** start **

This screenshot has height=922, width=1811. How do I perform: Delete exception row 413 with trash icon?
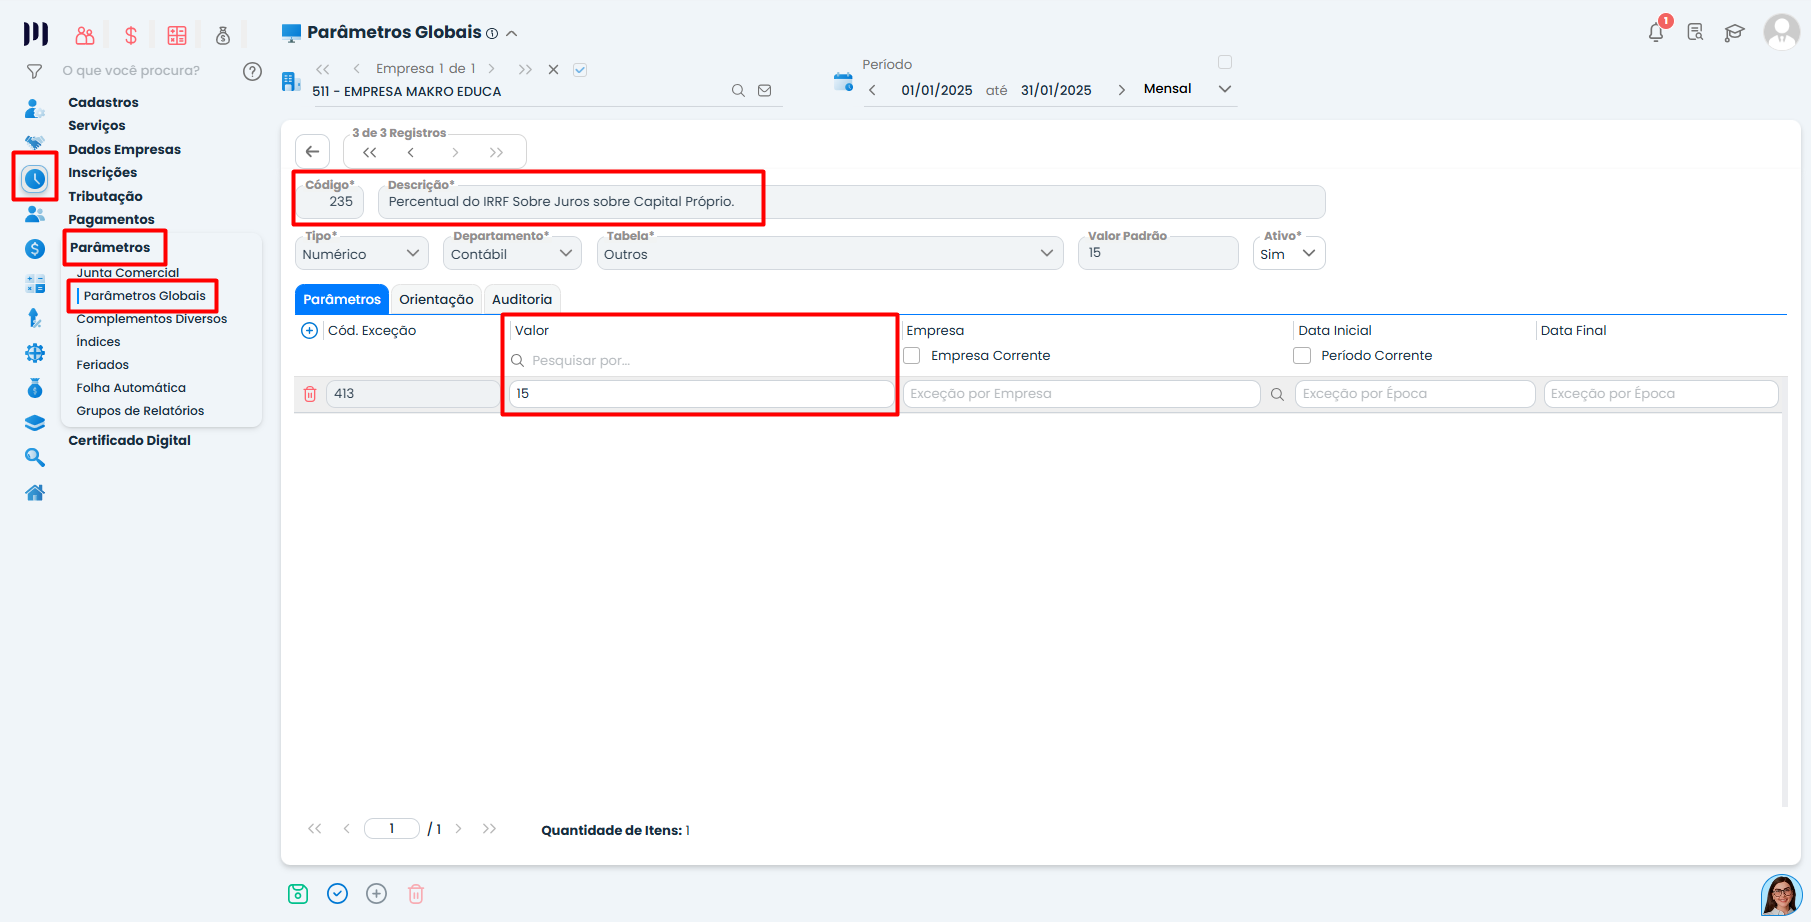pyautogui.click(x=310, y=393)
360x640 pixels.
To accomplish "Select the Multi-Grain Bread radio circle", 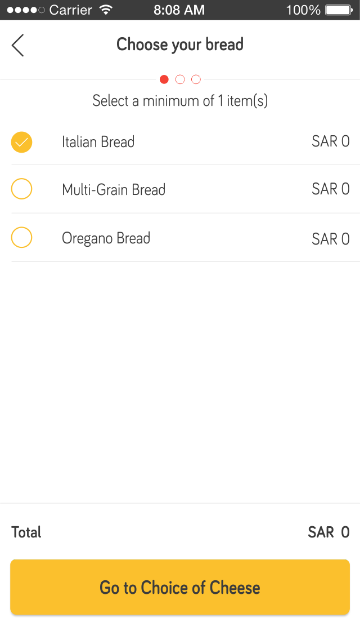I will point(22,189).
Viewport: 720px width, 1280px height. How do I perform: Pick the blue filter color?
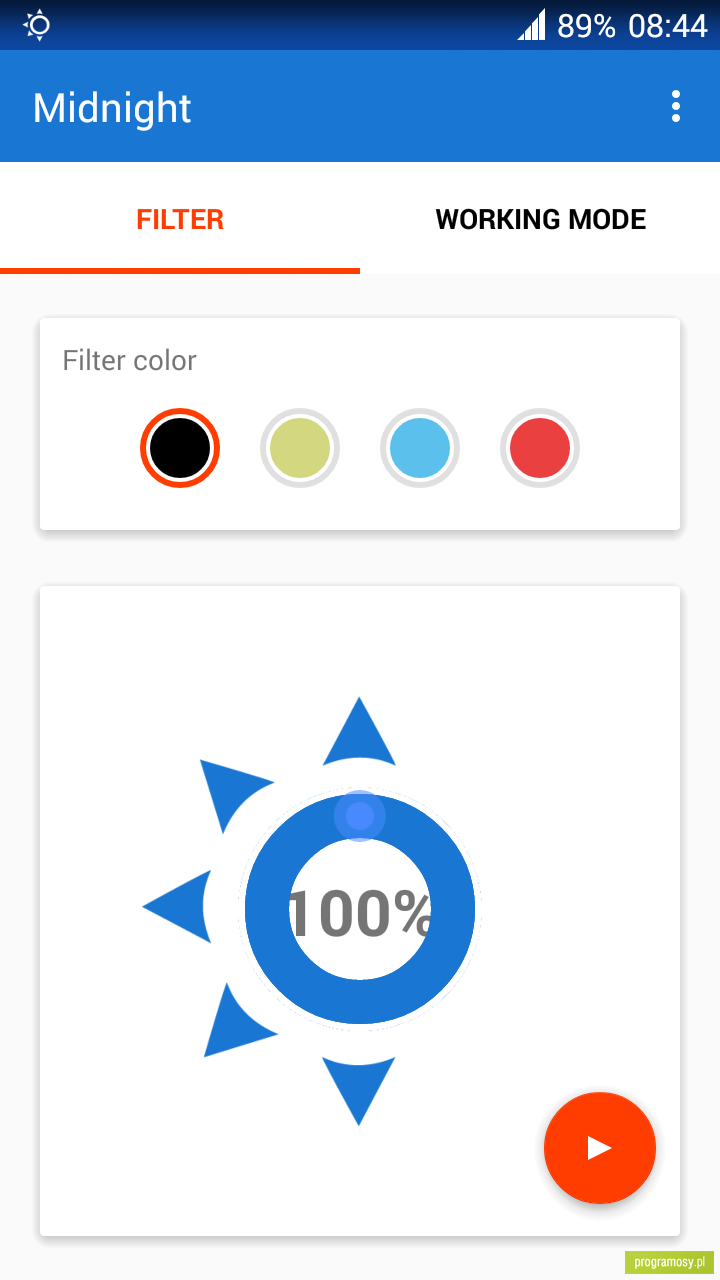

** end **

Show each line of the listing that contains the word "perform".

This screenshot has height=922, width=1811. How do I perform: Delete exception row 413 with trash icon?
Viewport: 720px width, 1280px height. How do I perform: Pick the blue filter color?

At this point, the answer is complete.